Updated: Mar 15
A Chiari malformation is a condition in which some of the brain tissue (cerebellar tonsils, cerebellum, brain stem and/or part of the fourth ventricle) pushes on to the spinal canal. This can occur when the skull is too small or misshapen.
This can result in the signals from the brain being blocked and can also lead to a build up of cerebrospinal fluid in the spine or the brain. Although Chiari malformations can cause symptoms for patients, many people can also live with the condition without knowing. In recent years the number of people that have imaging test at hospital has gone up, this has also lead to an increase in the number of people that are diagnosed with a Chiari malformation, even if it does not cause any symptoms.
Symptoms can vary depending on the severity and type of Chiari malformation that you have. There are three types of Chiari malformation, Chiari I and Chiari II are the most common, however some doctors recognise a Chiari IIII.
This type of malformation does not usually cause any symptoms and is usually not known about until later in life
Common symptoms can include impulse headaches, problems with vision and balance
Chiari I malformations occur when part of the skull is too small or deformed, causing the brain to become cramped. This leads to the lower part of the brain (cerebellar tonsils) being pushed into the upper part of the spinal canal.
Chiari II is often present at birth and is related to an open myelomeningocele/spina bifida. This is different to Chiari I, as a larger portion of the brain extends into the spinal canal.
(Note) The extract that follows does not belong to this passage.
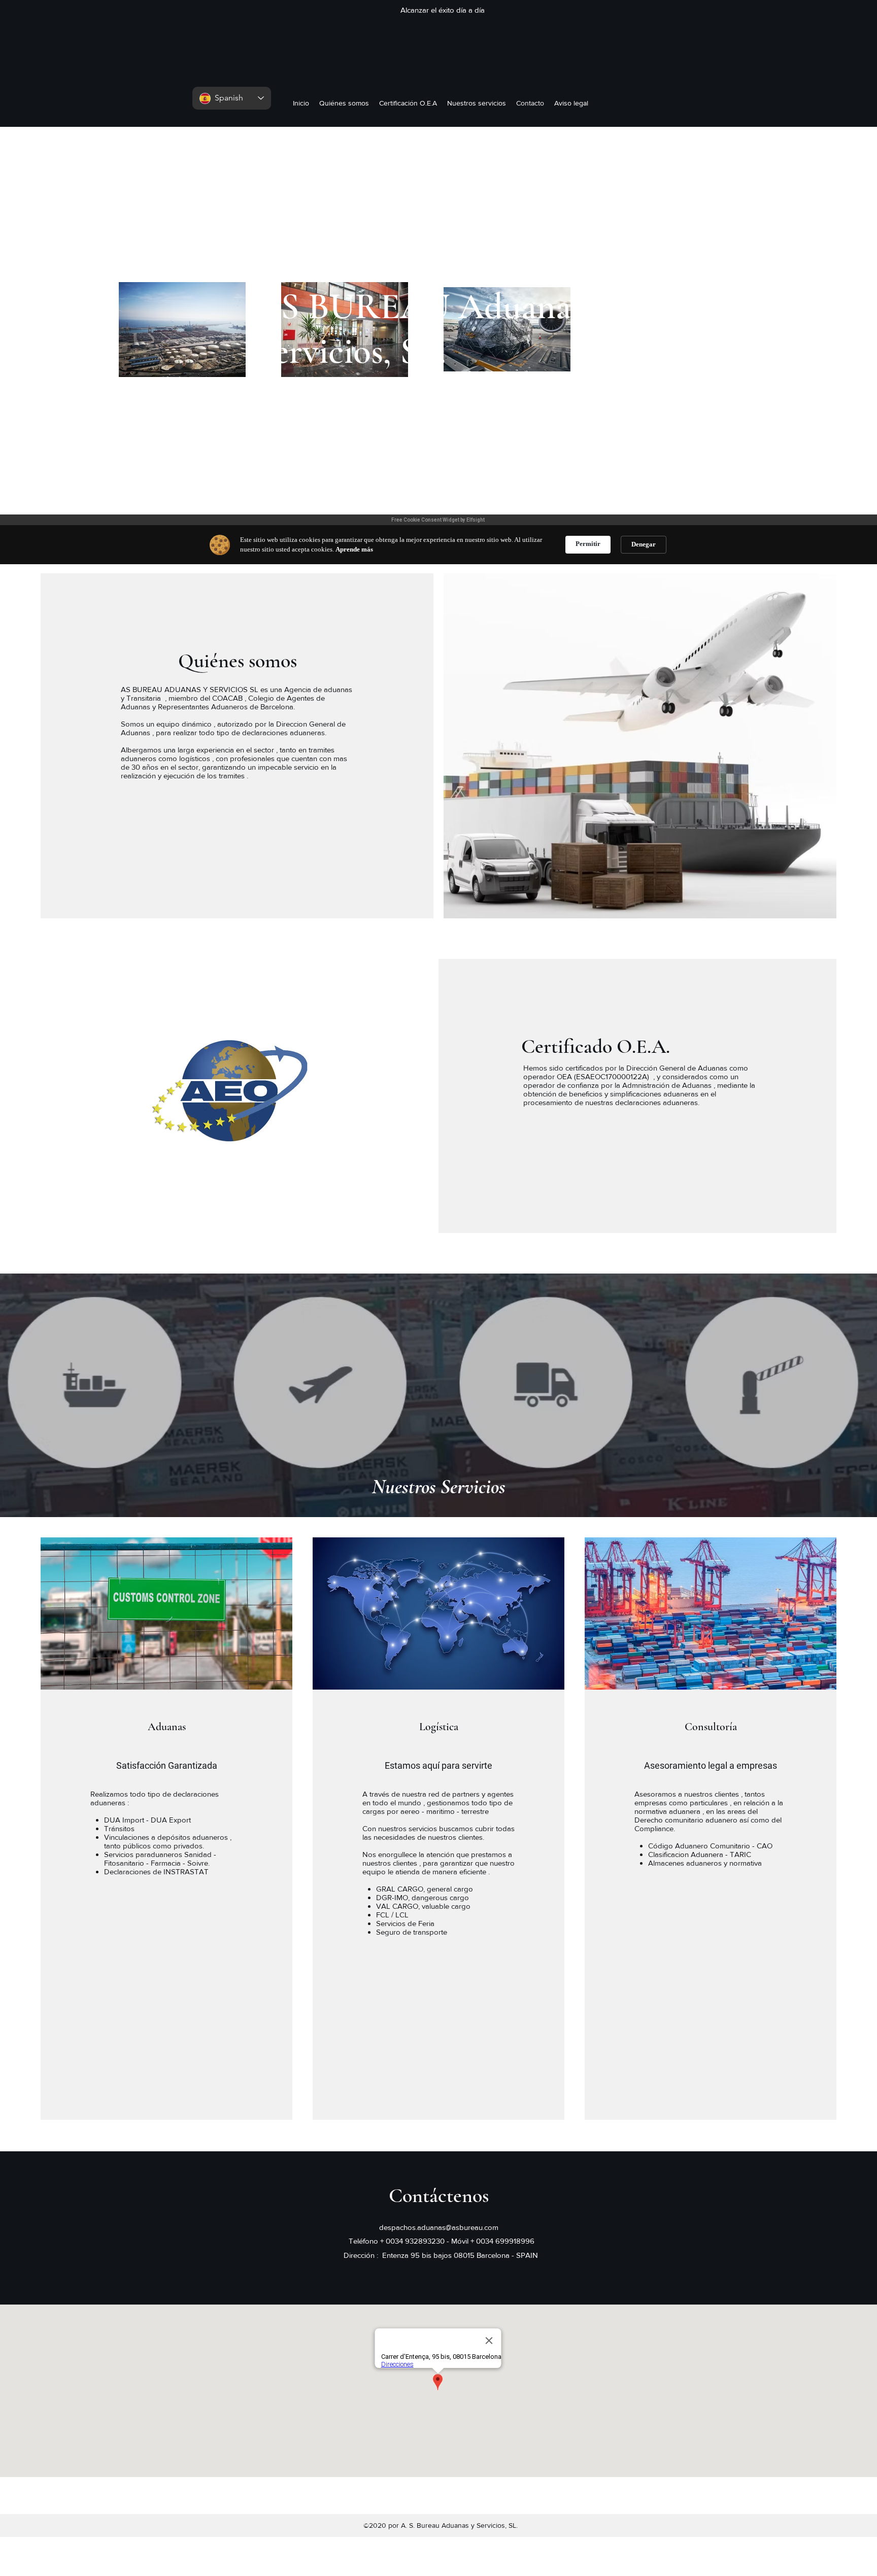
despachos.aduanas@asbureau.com (438, 2227)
This presents with feeding/swallowing, changes in breathing, weakness in the arms and quick downward eye movements
This is a rare form of Chari, however is very severe. This occurs when a part of the brain protrudes through an opening in the skull called an encephalocele. Chiari III can cause neurological problems and is often diagnosed at birth or in pregnancy.
The treatment for a Chiari malformation depends on the type and the symptoms. If you do not present with any symptoms then it is likely that nothing will be done and you will be asked to attend regular examinations to see if there has been any changes.
If it is causing symptoms it will usually be treated with surgery. The purpose of surgery is to stop the condition from getting worse, while also trying to reduce the symptoms that the patient may be experiencing. Your consultant will talk through the pro's and con's of surgery before you go ahead with the surgery.
This article is intended to inform and give insight but not treat, diagnose or replace the advice of a doctor. Always seek medical advice with any questions regarding a medical condition.